Po ponad stu latach kultowe budki znikną z ulic Warszawy i Nakła nad Notecią. Ostatnie dwa takie punkty kończą swoją działalność. Kilka obiektów będzie wciąż działać, jednak nie będą prowadzone już pod kultowym szyldem.

Ostatnie dwa kioski ruchu w Warszawie i Nakle nad Notecią kończą działalność po 106 latach. 

Dawniej popularne punkty od kilku lat znikały z ulic. Wszystkiemu winne są problemy finansowe spółki. W 2022 roku Ruch został przejęty przez Orlen, jednak to nie poprawiło wyników finansowych, co ostatecznie doprowadziło do decyzji o likwidacji spółki.

Do ostatniego warszawskiego kiosku wybrał się reporter RMF FM Michał Krasoń, który rozmawiał z pracownikami i klientami jednego z ostatnich punktów.
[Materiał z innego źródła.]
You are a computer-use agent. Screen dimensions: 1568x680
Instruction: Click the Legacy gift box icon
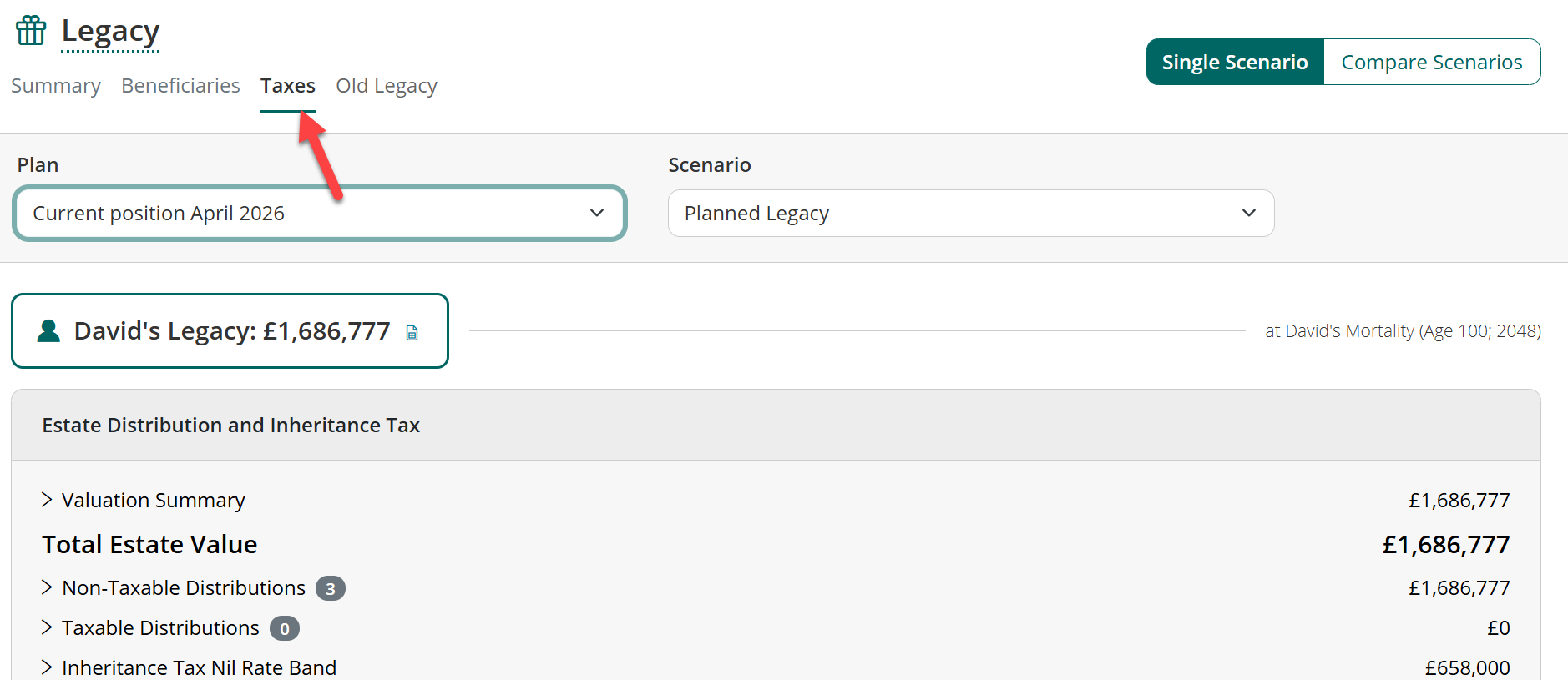pyautogui.click(x=31, y=31)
Pracowałem w kilku miejscach, ale takich fajnych ludzi jak tutaj nie spotkałem nigdzie. Kioski to takie centrum kulturalne, dla niektórych kioski pełniły funkcję konfesjonału - mówił jeden z pracowników. Czujemy żal, że nie ma pomysłu na rozwój i trzeba zakończyć taką działalność - dodał inny. 

Jak byłam dzieckiem, to mama mnie zostawiała u pani z kiosku Ruchu i tata mnie odbierał, bo pracowali na zmiany, więc można powiedzieć, że jestem związana z Ruchem od dziecka - wspomina klientka.

Kilkanaście kiosków w kraju wciąż będzie działać, jednak nie pod szyldem Ruchu. Część właścicieli zdecydowała się samodzielnie prowadzić swoje punkty.